The voices and fragments form a dazzling rhetorical constellation; together, they chronicle the story behind Harriet’s anonymous triptych masterpiece, three works called The History of Western Art, The Suffocation Rooms, and Beneath. The contributors to Hess’s book (or Hustvedt’s novel), who explore Harriet’s complicated, cartoonish scheme as it collapses, include Harriet’s daughter, Maisie, a documentary filmmaker, and her son, Ethan, an eccentric writer, who provides short stories to try and explain his mother (fiction within fiction). At one point, one of Harriet’s co-conspirators or “masks,” Phineas Q. Eldridge, a gay, African-American performance artist, tells the reader point blank: “Oscar Wilde once said, ‘Man is least himself when he talks in his own person. Give him a mask, and he will tell you the truth.’”
Not every mask Hustvedt takes on in The Blazing World is believable—her least-convincing pseudonym, Oswald Case, is a misogynist and a hack journalist dedicated to discrediting Harriet—but most are vividly imagined and all are well-written. The book also includes mock interviews, magazine clippings, and written statements. Harriet’s lover, Bruno Kleinfeld, watches with concern as she deteriorates into increasingly bitter hatred; her longtime friend, Rachel Briefman, listens with alarm as Harriet promises to “stride forth out of the shadows to expose and humiliate ‘them all.’” Still, the loudest, most brilliant voice is Harriet’s, lifted from her rambling journals: “I, Harriet Burden, am a machine of vindictiveness and spite.”

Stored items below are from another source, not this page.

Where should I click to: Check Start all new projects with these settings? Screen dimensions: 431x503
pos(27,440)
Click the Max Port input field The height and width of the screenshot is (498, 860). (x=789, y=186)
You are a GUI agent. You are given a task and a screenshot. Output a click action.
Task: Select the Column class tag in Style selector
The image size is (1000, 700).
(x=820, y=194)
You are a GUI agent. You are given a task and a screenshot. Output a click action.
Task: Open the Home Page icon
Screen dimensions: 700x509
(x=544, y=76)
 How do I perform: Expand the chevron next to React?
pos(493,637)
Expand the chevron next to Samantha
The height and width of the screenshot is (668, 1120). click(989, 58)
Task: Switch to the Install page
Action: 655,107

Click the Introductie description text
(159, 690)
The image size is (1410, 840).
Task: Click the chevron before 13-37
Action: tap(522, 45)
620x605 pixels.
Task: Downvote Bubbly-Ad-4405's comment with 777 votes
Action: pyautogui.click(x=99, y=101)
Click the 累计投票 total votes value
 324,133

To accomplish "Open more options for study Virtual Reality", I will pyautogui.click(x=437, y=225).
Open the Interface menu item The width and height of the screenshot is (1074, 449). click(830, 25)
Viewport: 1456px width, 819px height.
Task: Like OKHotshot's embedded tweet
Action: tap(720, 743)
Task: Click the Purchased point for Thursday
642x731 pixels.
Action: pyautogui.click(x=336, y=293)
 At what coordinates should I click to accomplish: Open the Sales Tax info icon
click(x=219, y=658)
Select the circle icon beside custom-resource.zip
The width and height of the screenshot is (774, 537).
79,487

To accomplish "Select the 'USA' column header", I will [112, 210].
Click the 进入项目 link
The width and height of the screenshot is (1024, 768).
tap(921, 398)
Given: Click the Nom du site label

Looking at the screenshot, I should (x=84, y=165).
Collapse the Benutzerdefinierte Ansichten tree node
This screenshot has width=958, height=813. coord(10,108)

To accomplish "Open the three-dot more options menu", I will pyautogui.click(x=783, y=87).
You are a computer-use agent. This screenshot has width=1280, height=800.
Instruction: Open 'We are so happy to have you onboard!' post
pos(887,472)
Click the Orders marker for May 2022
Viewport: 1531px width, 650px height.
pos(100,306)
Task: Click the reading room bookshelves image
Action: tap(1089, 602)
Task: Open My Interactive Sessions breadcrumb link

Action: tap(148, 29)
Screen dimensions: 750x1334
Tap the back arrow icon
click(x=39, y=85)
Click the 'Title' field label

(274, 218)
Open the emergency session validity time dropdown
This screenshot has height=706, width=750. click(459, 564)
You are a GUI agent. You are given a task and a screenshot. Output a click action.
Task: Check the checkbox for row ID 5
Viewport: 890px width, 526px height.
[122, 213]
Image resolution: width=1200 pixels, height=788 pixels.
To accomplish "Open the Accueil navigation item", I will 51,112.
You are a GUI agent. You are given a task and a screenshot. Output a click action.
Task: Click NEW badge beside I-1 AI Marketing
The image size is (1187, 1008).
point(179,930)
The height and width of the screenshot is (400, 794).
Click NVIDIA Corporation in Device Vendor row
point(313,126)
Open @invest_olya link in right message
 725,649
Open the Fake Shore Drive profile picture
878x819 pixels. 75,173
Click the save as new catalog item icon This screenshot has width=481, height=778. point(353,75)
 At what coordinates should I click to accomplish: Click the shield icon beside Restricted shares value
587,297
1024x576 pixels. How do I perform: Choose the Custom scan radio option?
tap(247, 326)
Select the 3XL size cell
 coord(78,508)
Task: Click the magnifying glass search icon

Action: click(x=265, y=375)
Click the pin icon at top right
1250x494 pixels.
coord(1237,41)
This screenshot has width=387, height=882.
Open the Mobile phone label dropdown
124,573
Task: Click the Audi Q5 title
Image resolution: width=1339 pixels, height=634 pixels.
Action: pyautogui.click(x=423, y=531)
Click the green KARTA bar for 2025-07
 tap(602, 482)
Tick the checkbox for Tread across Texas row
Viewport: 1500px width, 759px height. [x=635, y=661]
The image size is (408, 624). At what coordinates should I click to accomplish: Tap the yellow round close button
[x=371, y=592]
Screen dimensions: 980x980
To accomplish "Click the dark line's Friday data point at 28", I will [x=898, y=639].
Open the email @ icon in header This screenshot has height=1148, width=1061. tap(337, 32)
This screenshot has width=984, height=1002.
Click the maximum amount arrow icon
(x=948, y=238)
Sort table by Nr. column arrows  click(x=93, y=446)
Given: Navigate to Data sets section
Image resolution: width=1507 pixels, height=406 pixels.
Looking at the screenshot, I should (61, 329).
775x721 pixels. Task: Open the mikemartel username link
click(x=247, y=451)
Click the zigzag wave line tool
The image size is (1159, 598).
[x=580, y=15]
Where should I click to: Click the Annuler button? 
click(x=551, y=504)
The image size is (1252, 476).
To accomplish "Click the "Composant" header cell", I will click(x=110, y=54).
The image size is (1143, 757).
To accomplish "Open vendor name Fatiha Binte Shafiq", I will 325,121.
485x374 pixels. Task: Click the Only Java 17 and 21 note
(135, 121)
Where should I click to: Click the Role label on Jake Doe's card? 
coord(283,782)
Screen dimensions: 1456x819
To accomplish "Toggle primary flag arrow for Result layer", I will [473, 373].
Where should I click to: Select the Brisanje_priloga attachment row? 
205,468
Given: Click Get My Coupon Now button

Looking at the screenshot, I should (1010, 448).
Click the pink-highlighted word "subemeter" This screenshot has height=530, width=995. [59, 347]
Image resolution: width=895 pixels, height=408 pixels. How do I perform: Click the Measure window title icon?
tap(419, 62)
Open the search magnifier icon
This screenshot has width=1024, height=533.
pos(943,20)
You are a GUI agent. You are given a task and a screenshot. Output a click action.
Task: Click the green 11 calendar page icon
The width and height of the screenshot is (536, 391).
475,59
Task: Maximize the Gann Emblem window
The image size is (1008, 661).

Filled with irony, obscure references, self-effacing jokes, and sincere outbursts, as well as joy, guilt, despair, and painful truths about art and sexism, Harriet’s intellect sets fire to the story. Her references include, but are not limited to, Alice Sheldon and Sheldon’s nonexistent male pseudonym, James Tiptree Jr.; Picasso; Lacan; Freud; Dante; Aeschylus; Emily Dickinson; Søren Kierkegaard; Phillip K. Dick; Ursula K. Le Guin; and, in a reflexive twist, Siri Hustvedt herself, who appears in a footnote three-fourths of the way through the book. Harriet even appears as another character, Richard Brickman, analyzing her work from a male viewpoint.
Instead of writing a morality play about the evils of misogyny, Hustvedt allows Harriet to become fully human, acknowledging the character’s faults. Sometimes Harriet is perceptive or prescient, but sometimes she’s a bully, foolish, or startlingly naïve, as when her experiment devolves into betrayal and human wreckage, as if it could have ended any other way. Rather than indulging Harriet’s revenge fantasy, Hustvedt brings real-world complications into the narrative. Much of the tension centers on Harriet’s enigmatic counterpart, Rune, a selfish, brilliant artist who wears almost as many masks as Harriet herself. The interplay of Harriet’s voice and others’ forms a rich, textured narrative, more fiction than story, but entertaining to the last page.
At one point, Siri Hustvedt, writing as Harriet Burden, writing as Richard Brickman, quotes herself, Burden, saying, “Emotionally charged objects stay alive in memory.” If that’s true, Siri Hustvedt’s dizzying, deeply felt The Blazing World—political, philosophical, transcendent in the way of true art—will stay alive in readers’ minds for years to come.